What the Flyers and Fletcher decide to do next remains to be seen. Mike Yeo will be the interim coach, beginning with Monday's game against the high-octane Colorado Avalanche. Bruce Boudreau was the biggest name on the market but he was scooped up while the Flyers were playing on Sunday by Vancouver. Frank Seravalli of Daily Faceoff surmises that Rick Tocchet will be a name high on their list.

No matter what direction the organization goes with its next coach, what can't be swept under the rug is blame on the players. After all, this core has seen up to seven different head coaches — and four since the start of the 2014 season. Coaching is important, but what transpired on the ice also falls on the players’ shoulders.

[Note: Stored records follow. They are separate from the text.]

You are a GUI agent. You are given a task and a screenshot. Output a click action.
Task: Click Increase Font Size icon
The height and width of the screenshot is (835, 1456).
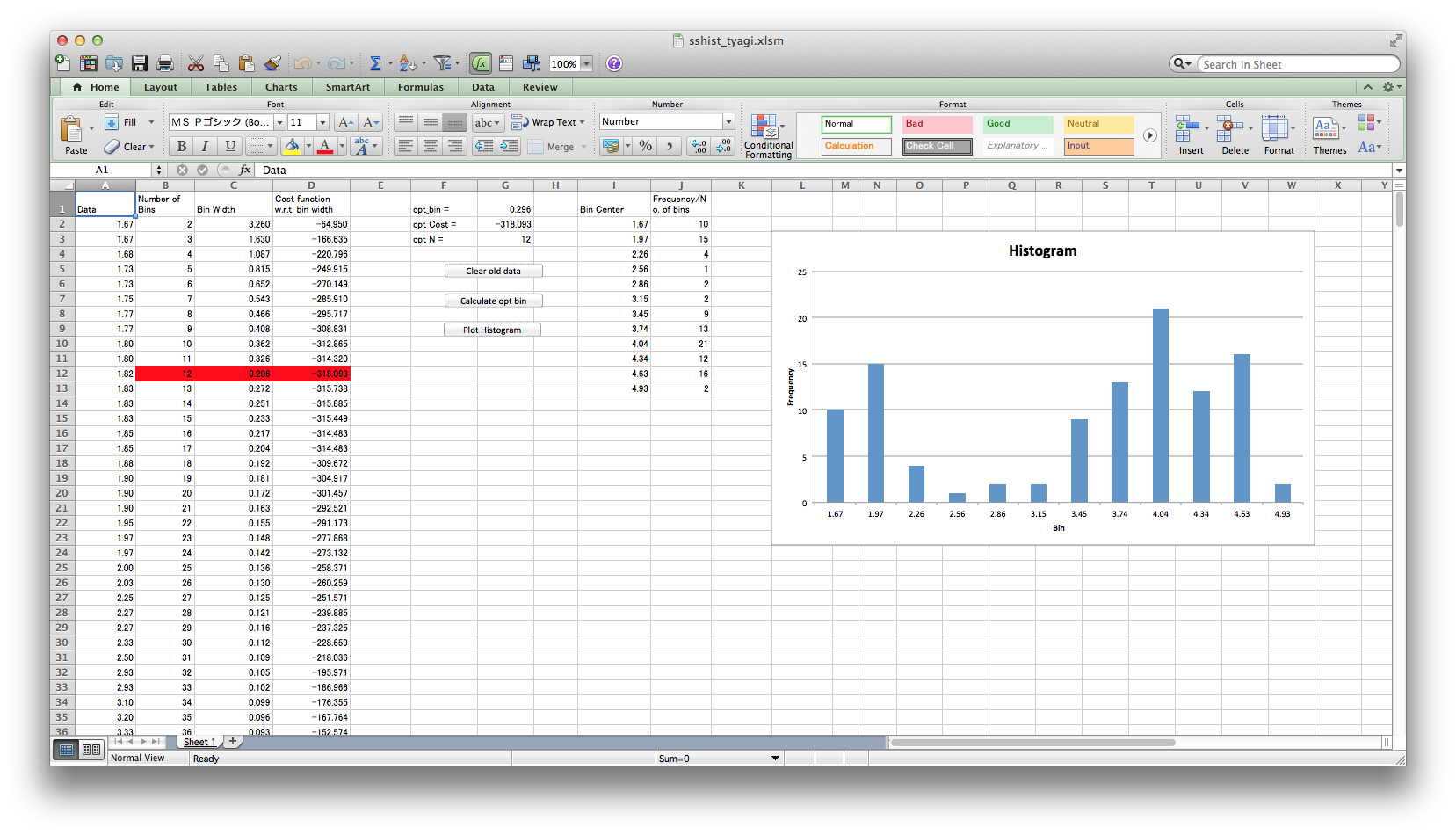pyautogui.click(x=345, y=123)
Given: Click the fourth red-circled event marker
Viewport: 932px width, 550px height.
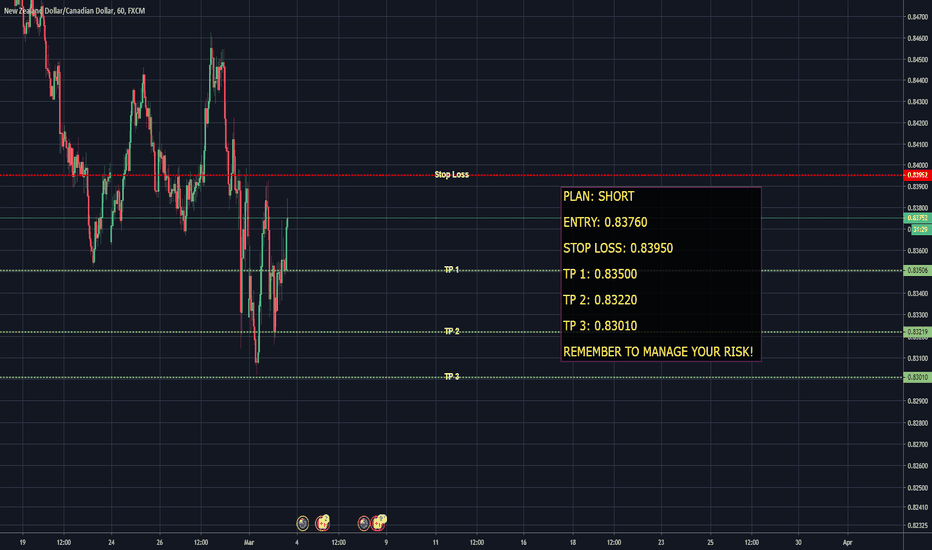Looking at the screenshot, I should [380, 522].
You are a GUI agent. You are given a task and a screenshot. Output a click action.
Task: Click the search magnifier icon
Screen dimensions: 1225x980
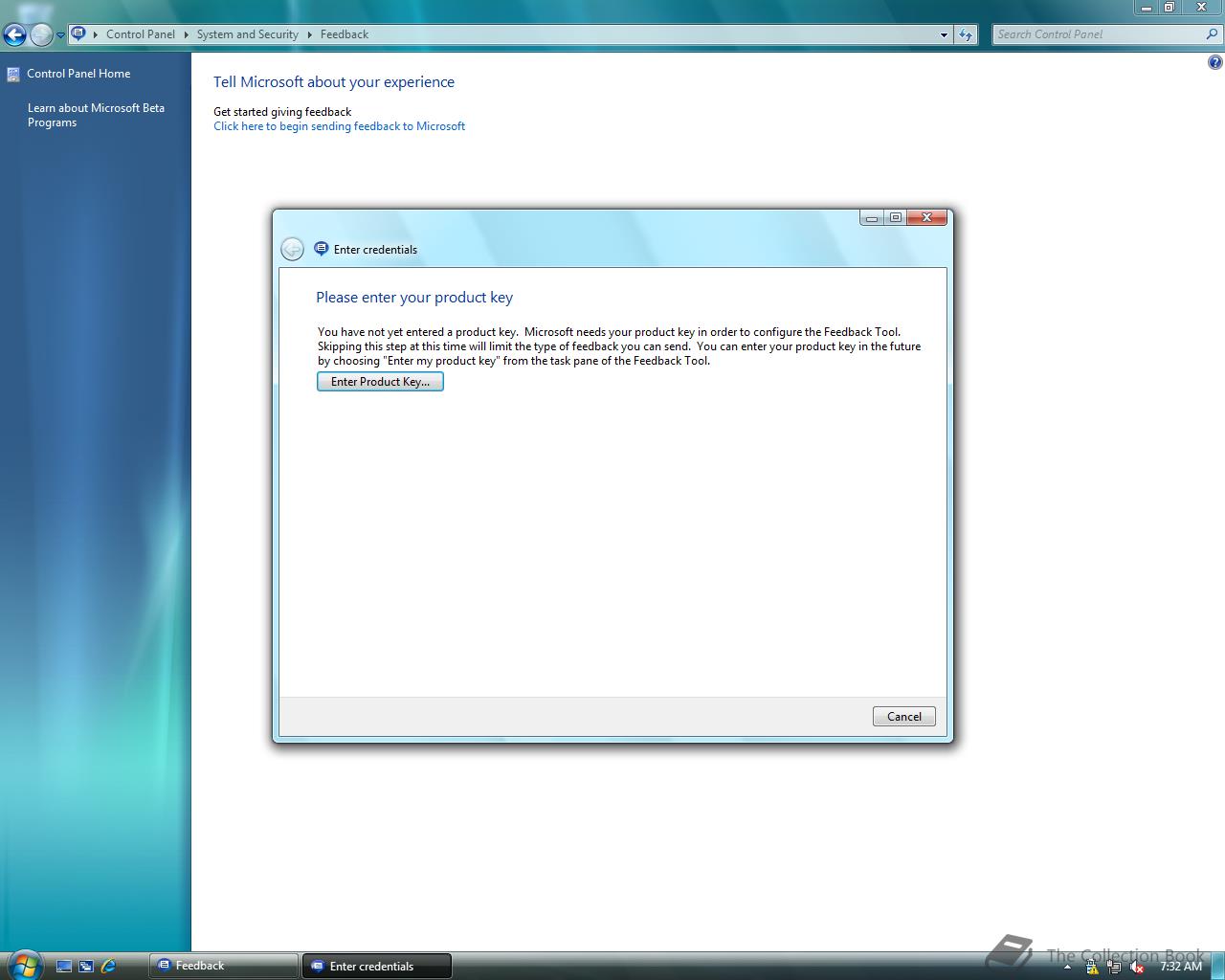click(x=1212, y=33)
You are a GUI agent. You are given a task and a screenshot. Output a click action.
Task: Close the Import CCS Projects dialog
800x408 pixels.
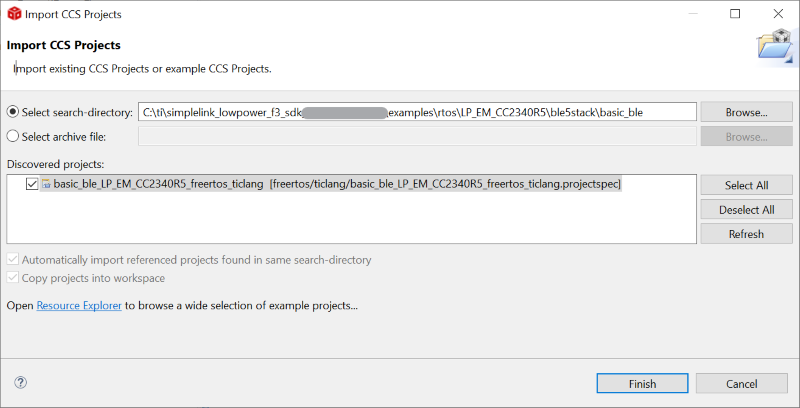[778, 14]
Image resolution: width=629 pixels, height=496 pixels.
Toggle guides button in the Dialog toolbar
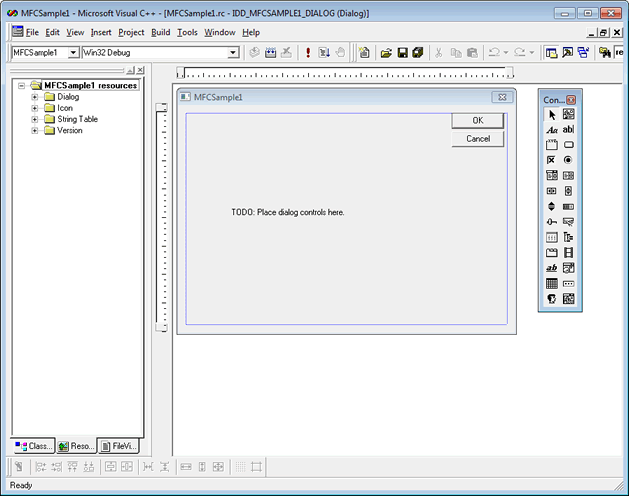tap(257, 467)
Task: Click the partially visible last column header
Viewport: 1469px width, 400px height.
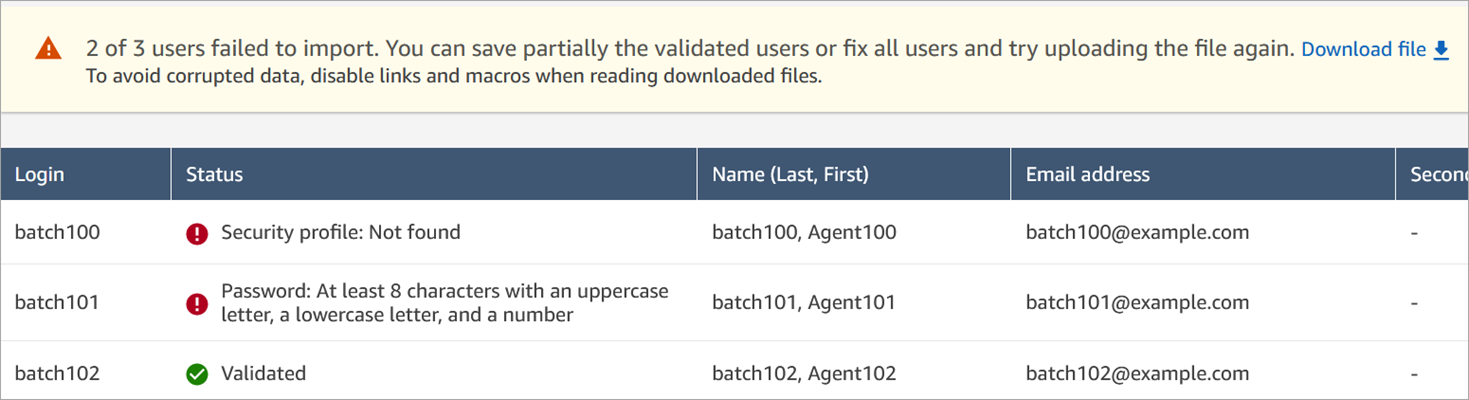Action: click(1438, 174)
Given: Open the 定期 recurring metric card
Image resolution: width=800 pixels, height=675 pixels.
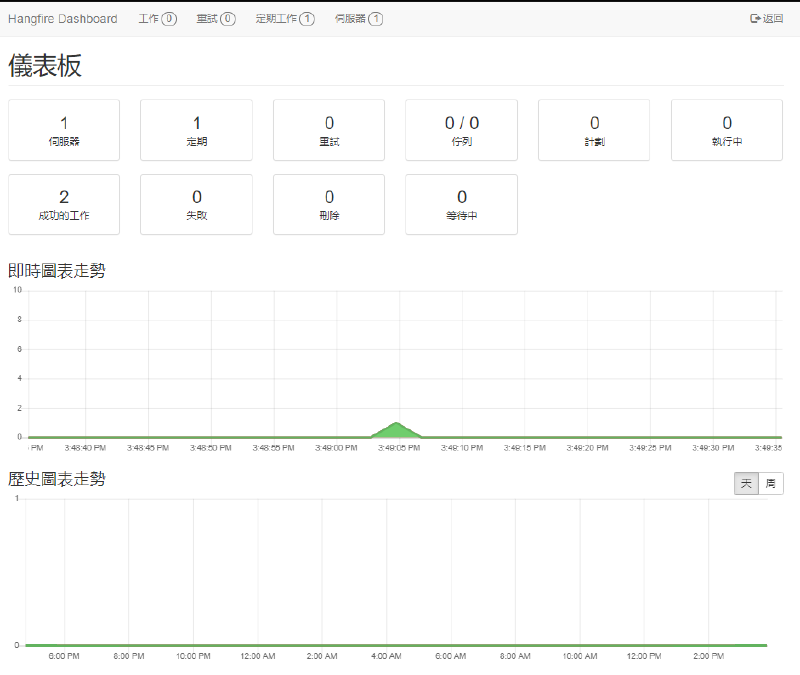Looking at the screenshot, I should pos(196,130).
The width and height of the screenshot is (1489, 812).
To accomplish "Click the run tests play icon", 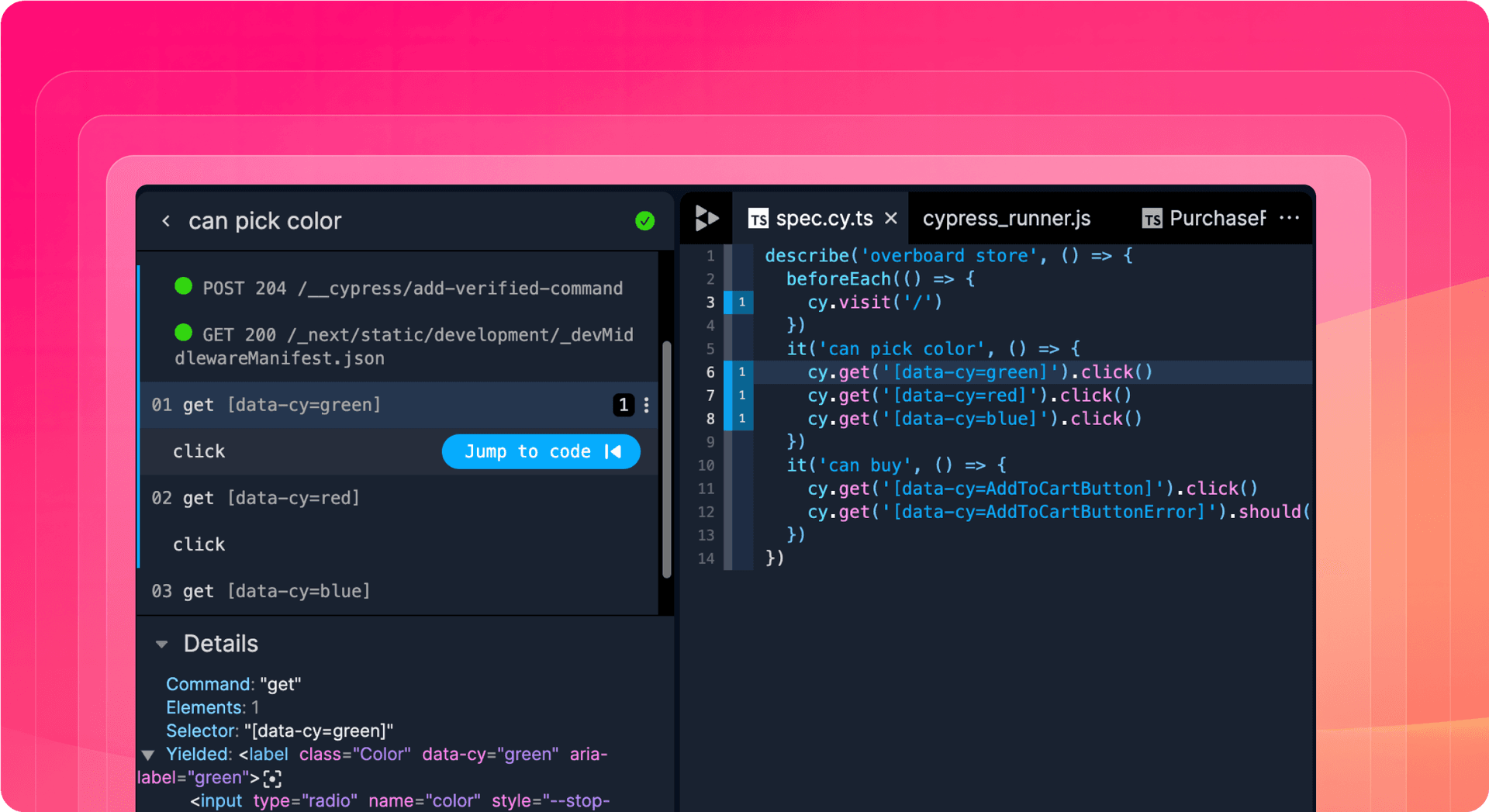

The Flyers have become an easy team to play. Scott Hartnell put the team on blast during an appearance on NHL Network last month. And he wasn't wrong. There's talent on this team. There are also guys who were here that are doing very well with their new clubs. What needs to change is deeper than just a coach. There's a lack of an identity right now with this organization and it's having a negative impact all across the board.

Whoever takes over as the 22nd coach of this franchise will have a tall order ahead of them. There's a starving, disgruntled fan base that is dying for success. There are a lot of pieces that just don't seem to quite fit together that need to be solved. And there are cap issues that the general manager will have to navigate.

As for Vigneault, he was unable to fix any of the above issues. He took over a broken team in the aftermath of Dave Hakstol and leaves behind a team that somehow may be in the exact same position, if not worse.